Ironically, one of the non-state actors, the Centre for Multiparty Democracy (CMD), is in the forefront calling for the deregistration of all briefcase political parties!


May be New Labour Party president, Friday Jumbe, had a point when he challenged CMD’s overtures on Times Television on Thursday. Said Jumbe: “Where is CMD getting all the powers? It is just an NGO.”


There, in the statement that ‘It is just an NGO’ lies the pill of sanity for NGOs and CSOs. They are just NGOs and CSOs and should not bother the government- eer, taxpapers- with unreasonable demands. Let NGOs that operate without proper offices be deregistered for wasting Malawians’ time! Let CSOs that have no base be banished from the country.


More so when CSOs and NGOs are christened Partners in Development. Tell me, do partners ‘milk’ the very institutions they were meant to compliment?
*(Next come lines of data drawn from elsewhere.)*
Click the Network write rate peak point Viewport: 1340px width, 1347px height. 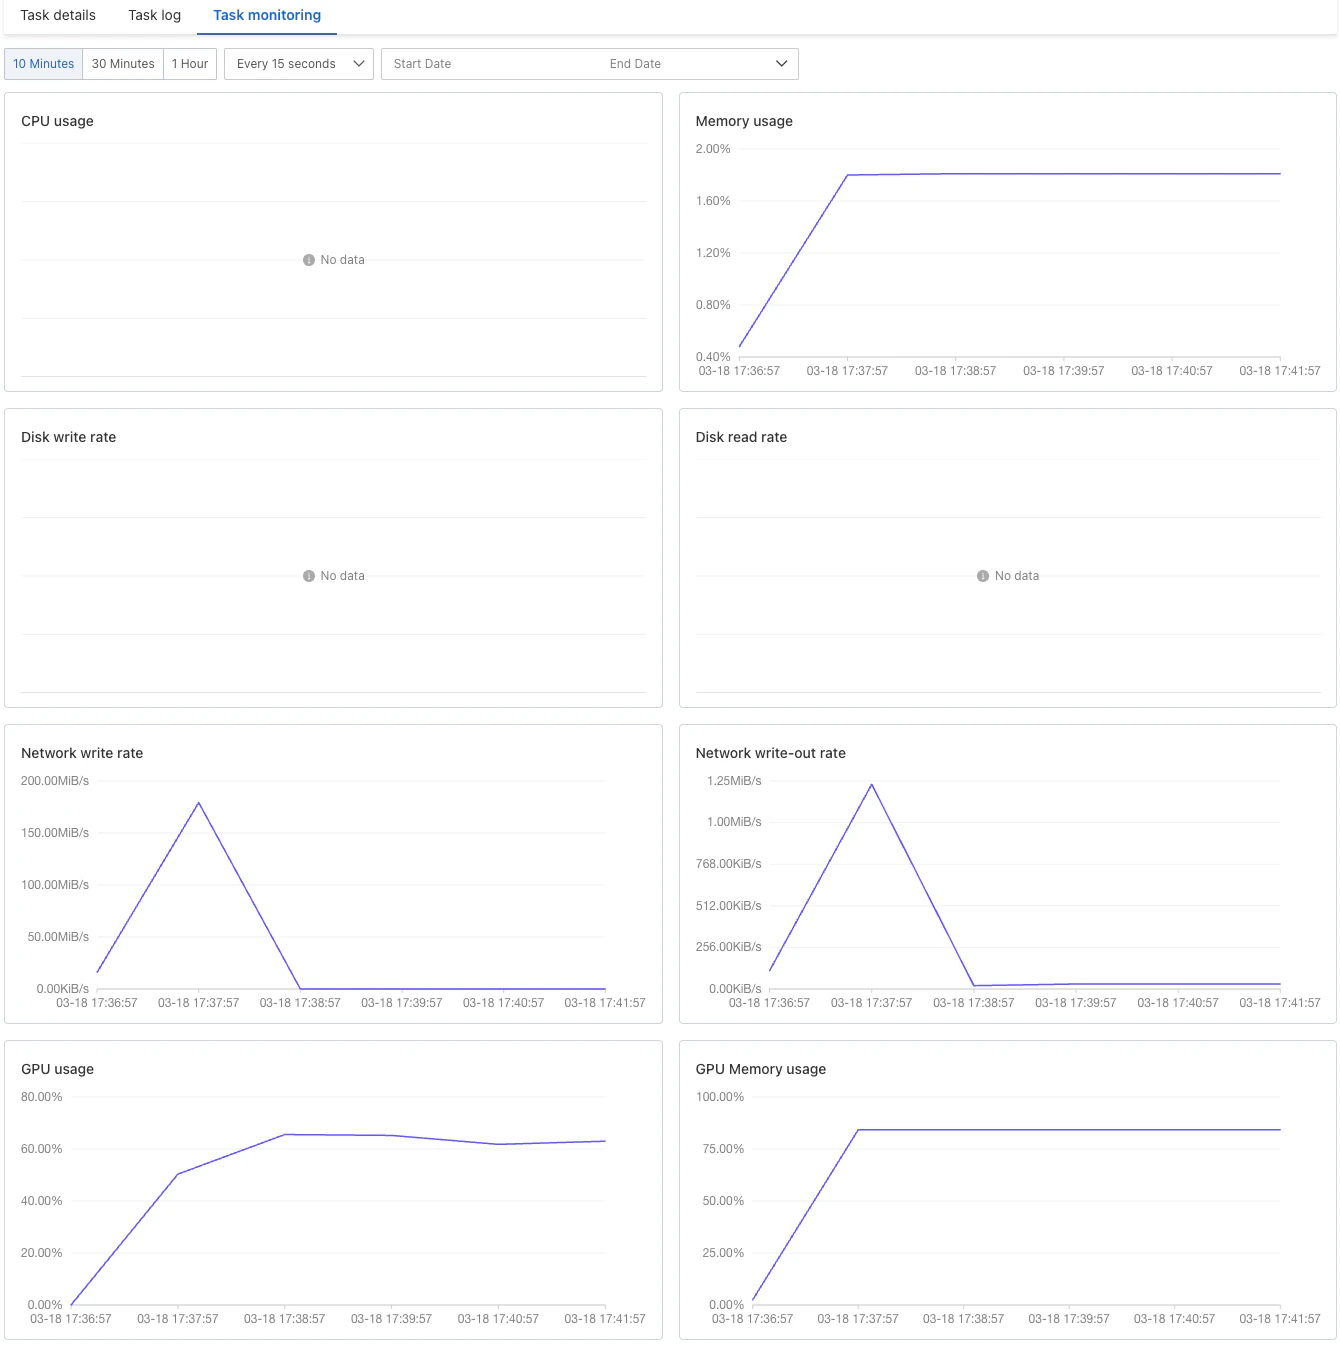tap(199, 803)
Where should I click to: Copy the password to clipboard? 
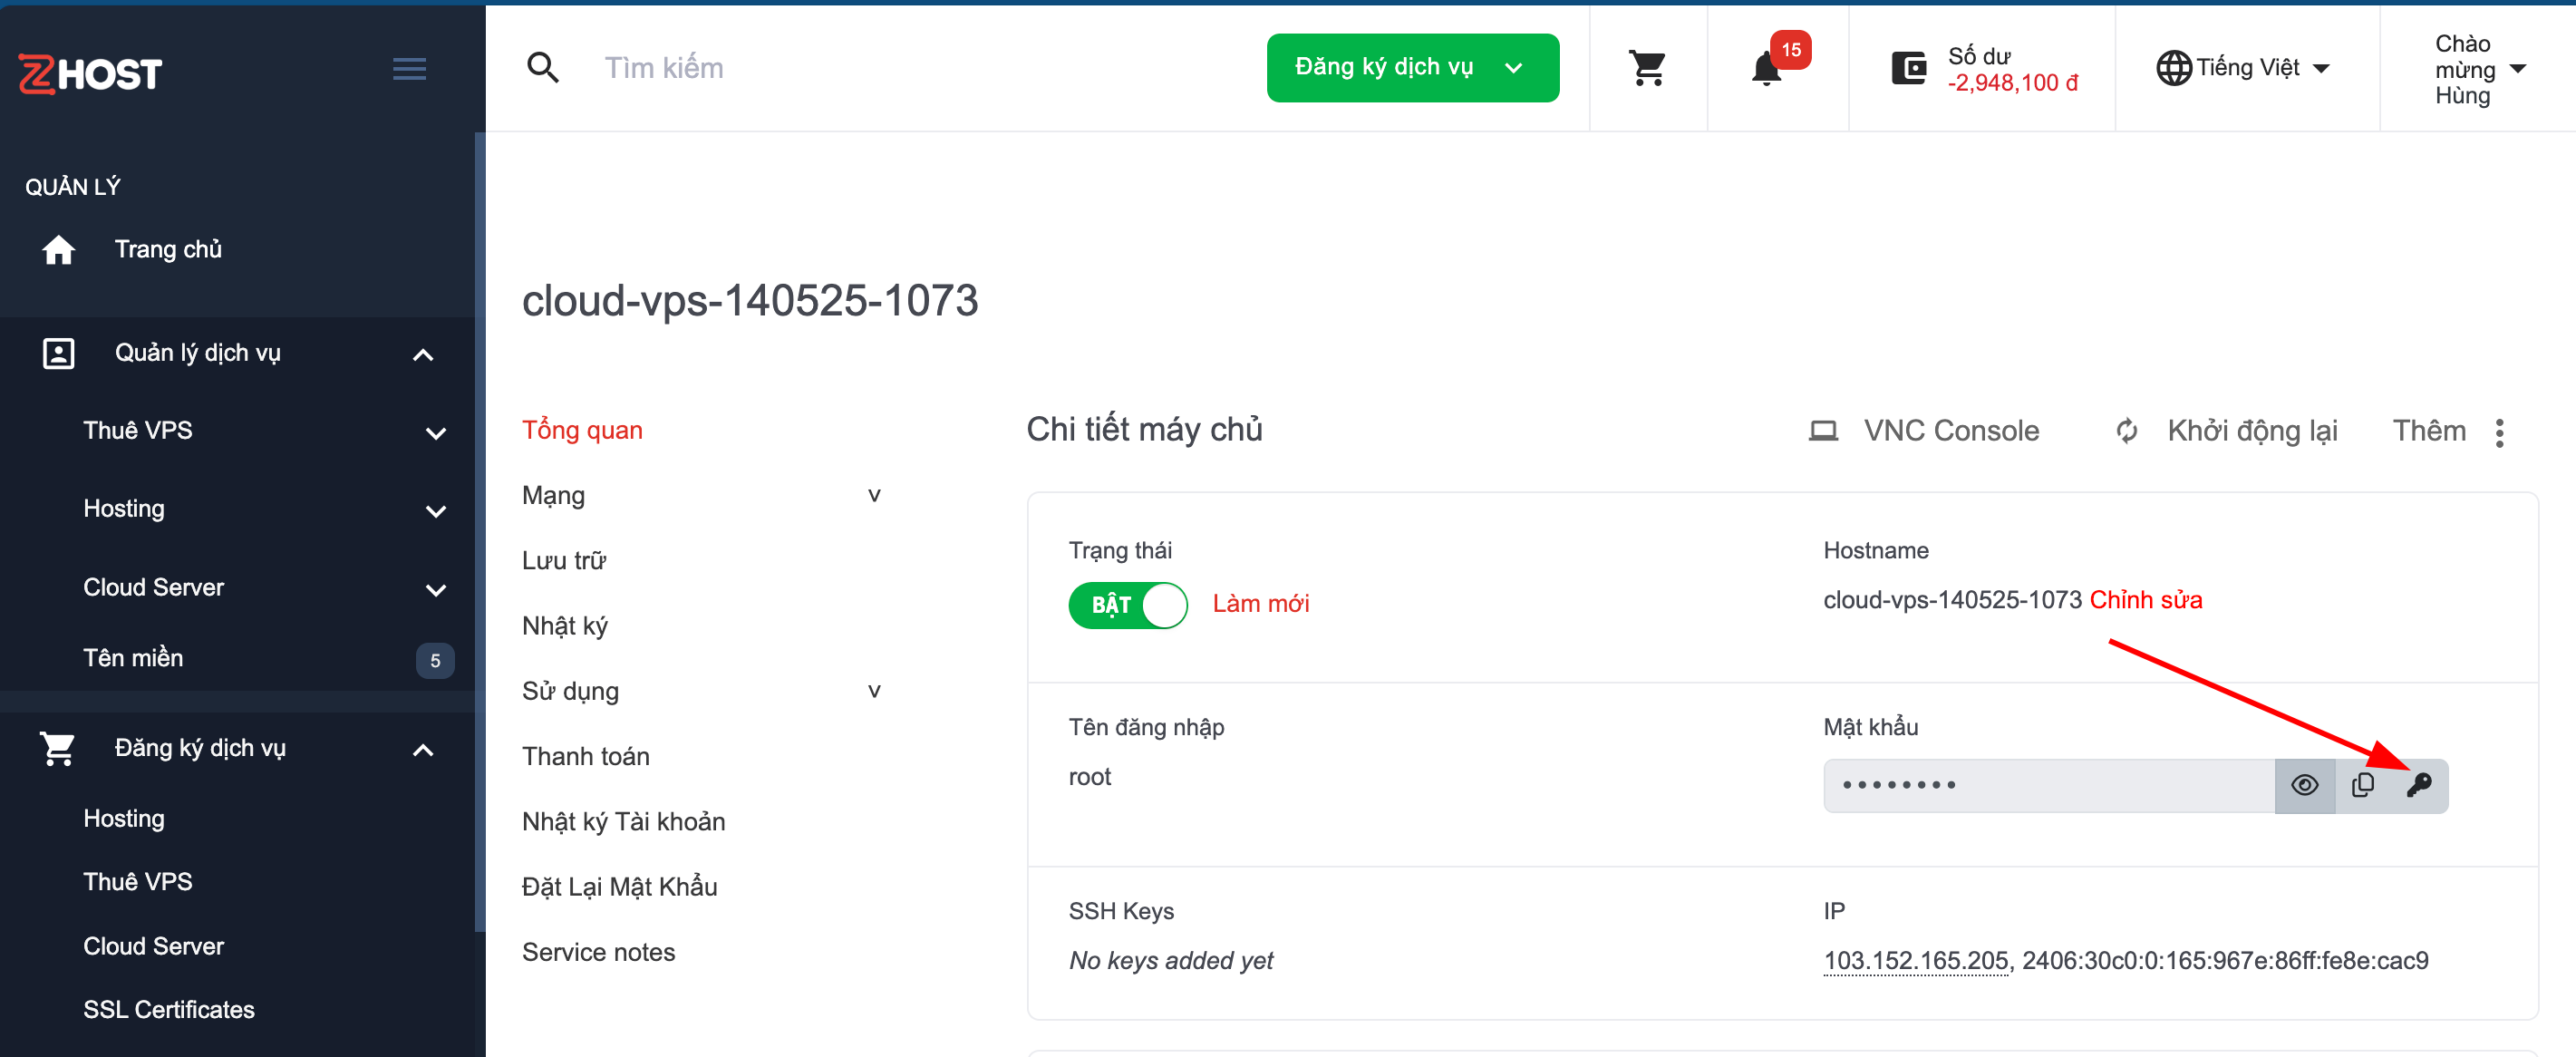click(x=2364, y=785)
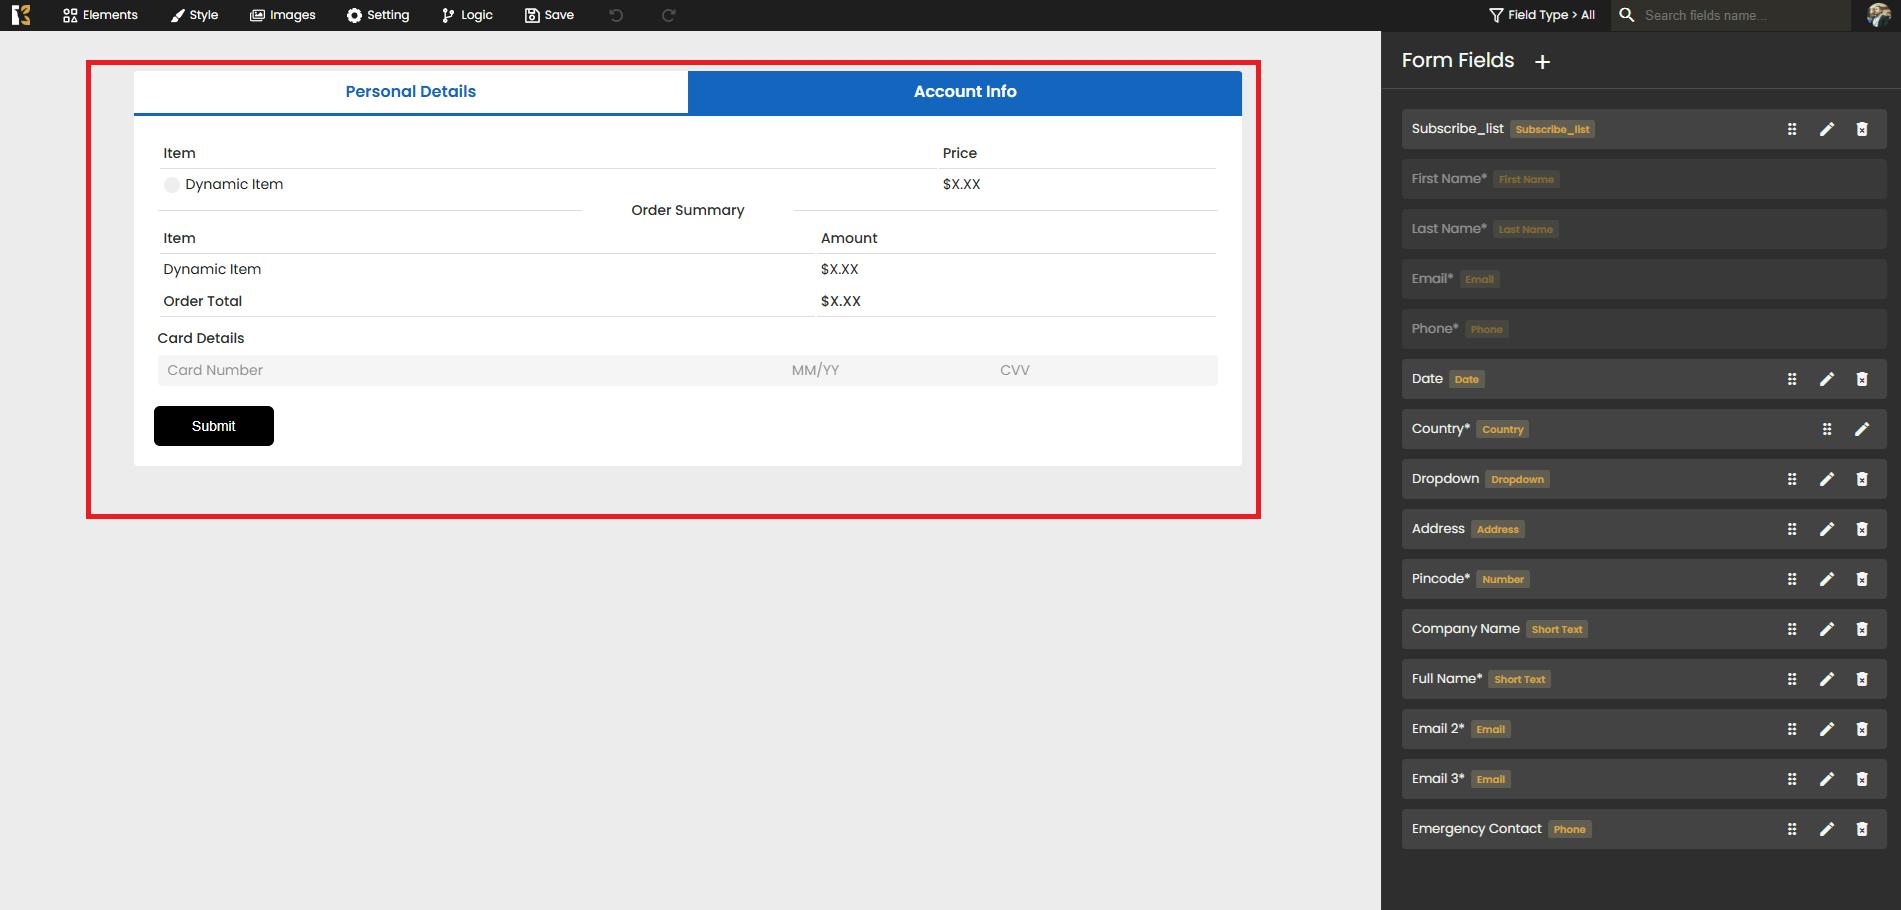Edit the Pincode field with pencil icon
The width and height of the screenshot is (1901, 910).
[x=1826, y=579]
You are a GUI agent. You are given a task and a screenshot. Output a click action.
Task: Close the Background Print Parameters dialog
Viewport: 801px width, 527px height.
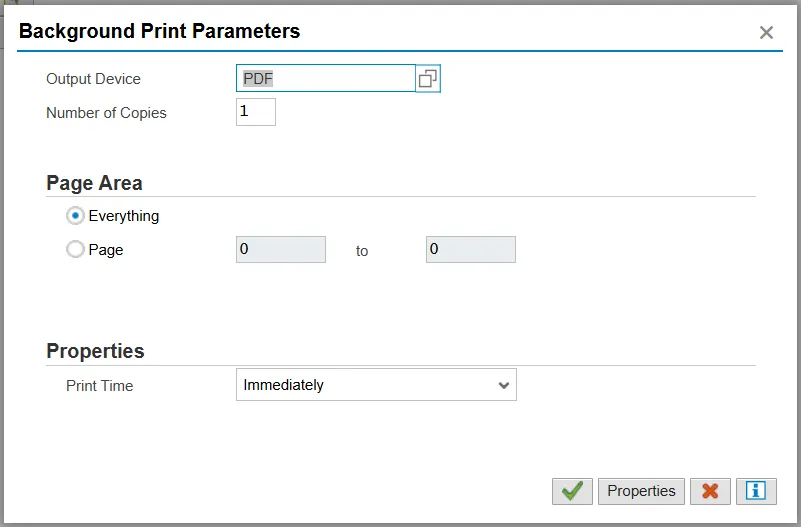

 NGOs and CSOs should not begin to resemble the government- in terms of milking the taxpayer through unreasonable demands. The tax-paper, as recounted by history, has had a million economic mishaps since independence in 1964, the very mishaps that have made all post-colonial administrations merry for 50 years now.
 
I can only hope that the unreasonable suggestions were one of Malawi’s various windings on the road to democratic maturity, and that they will never see the light of day. After all, NGOs and CSOs are necessary in a democracy but lack a sense of purpose when they operate without offices and cry for government funding.